Requirement ▸ What you give must be the lines from the one containing "The height and" through the last line of the listing below, exactly, with nothing else and no pictures.
Exercise data: Begin
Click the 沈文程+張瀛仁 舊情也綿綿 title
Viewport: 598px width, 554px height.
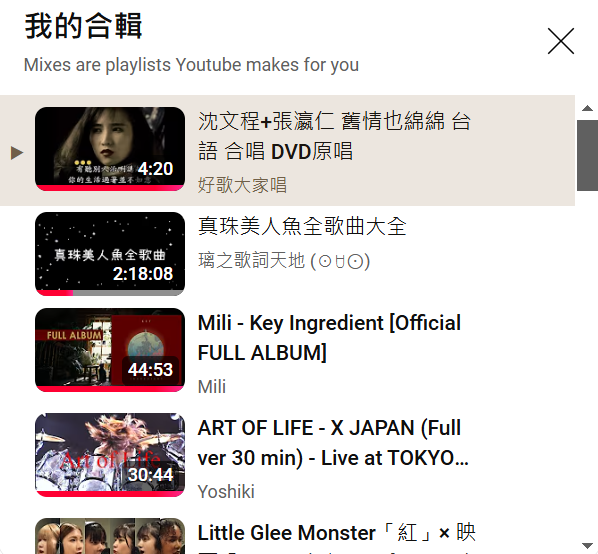[334, 136]

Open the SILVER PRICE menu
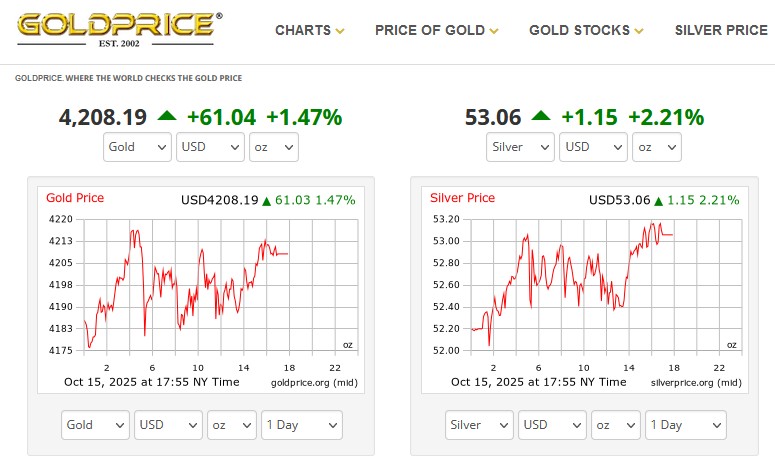click(721, 30)
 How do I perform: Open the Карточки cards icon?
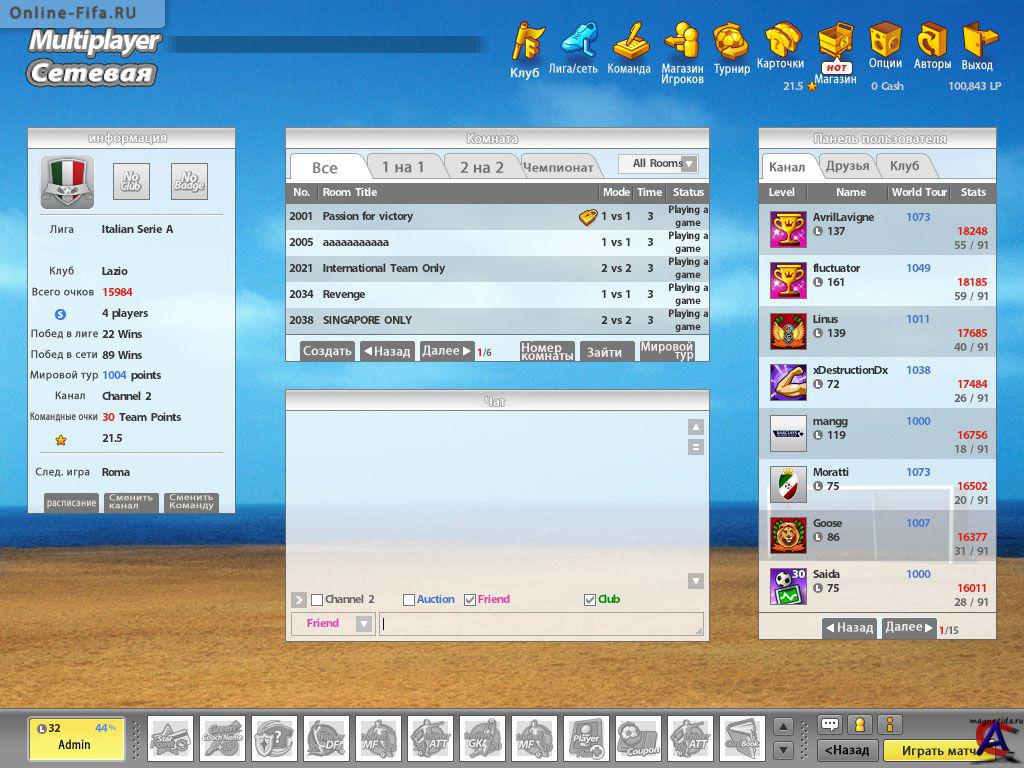coord(782,40)
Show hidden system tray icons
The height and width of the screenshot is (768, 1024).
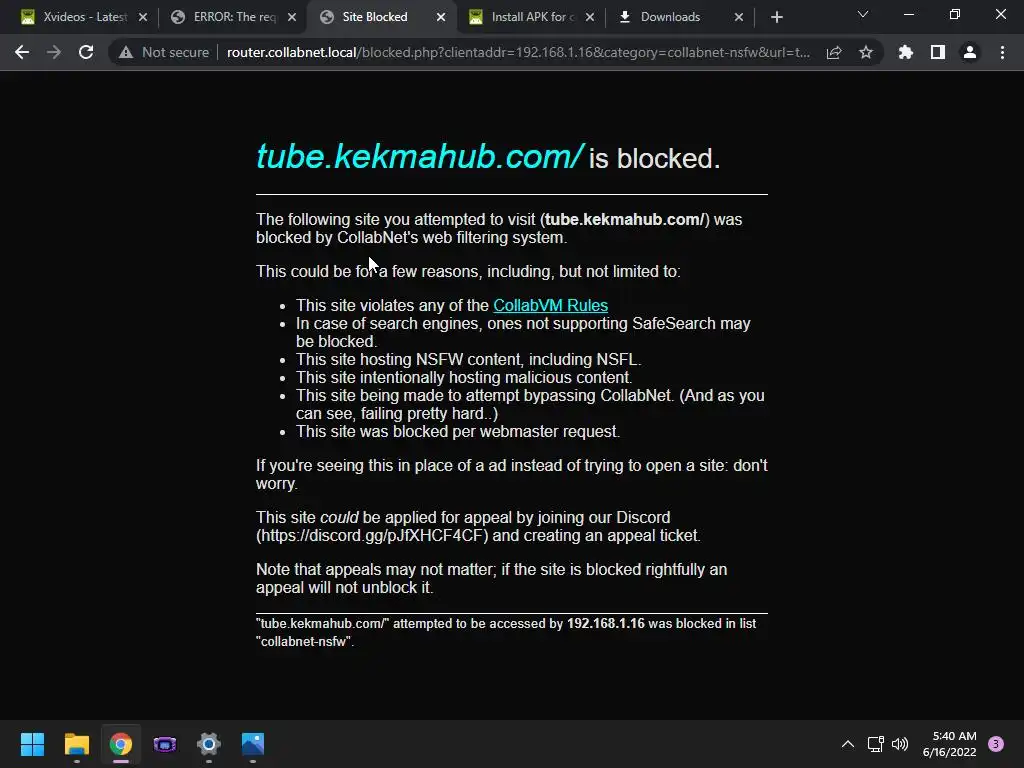pos(848,744)
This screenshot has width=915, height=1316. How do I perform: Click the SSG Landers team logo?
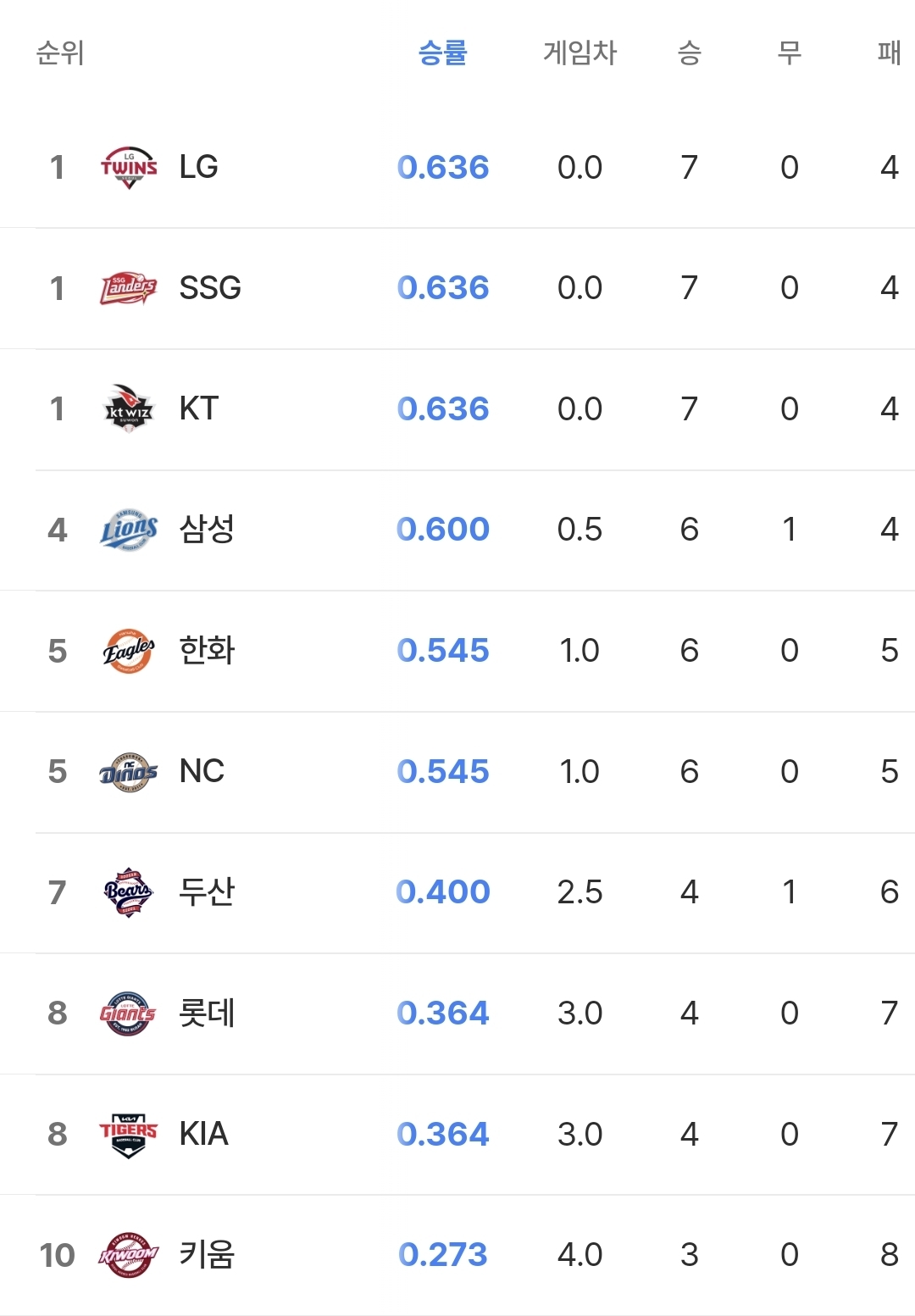click(x=129, y=288)
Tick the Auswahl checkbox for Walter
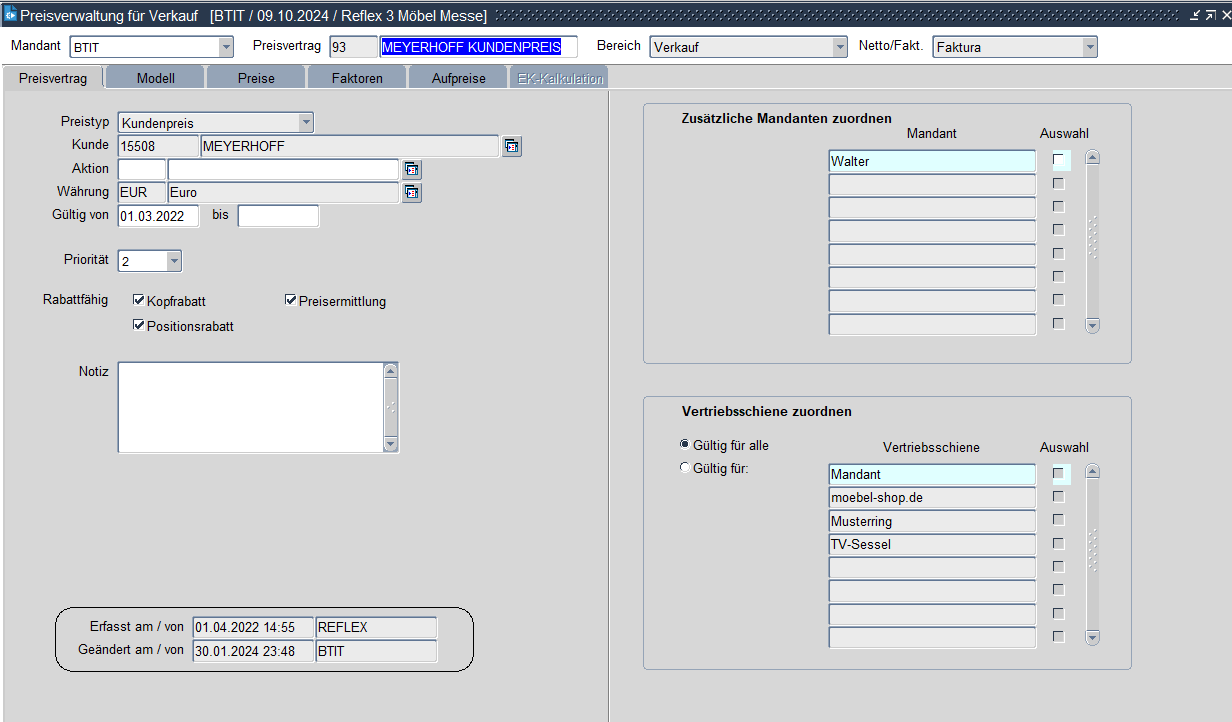 click(x=1059, y=160)
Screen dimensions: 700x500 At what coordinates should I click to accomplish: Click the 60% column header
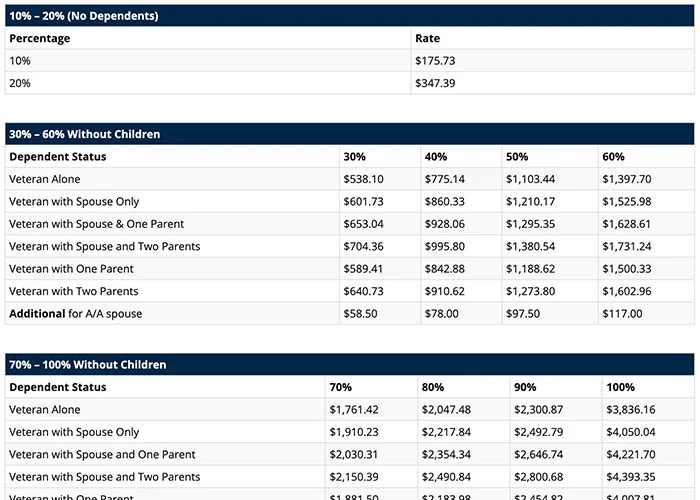coord(613,157)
Exercise data: End
Finished task ▸
The height and width of the screenshot is (768, 1024).
pos(848,744)
This screenshot has width=915, height=1316. How do I perform: Click the SSG Landers team logo?
click(x=129, y=288)
Tick the Auswahl checkbox for Walter
 click(x=1059, y=160)
Screen dimensions: 700x500 At what coordinates should I click to accomplish: Click the 60% column header
coord(613,157)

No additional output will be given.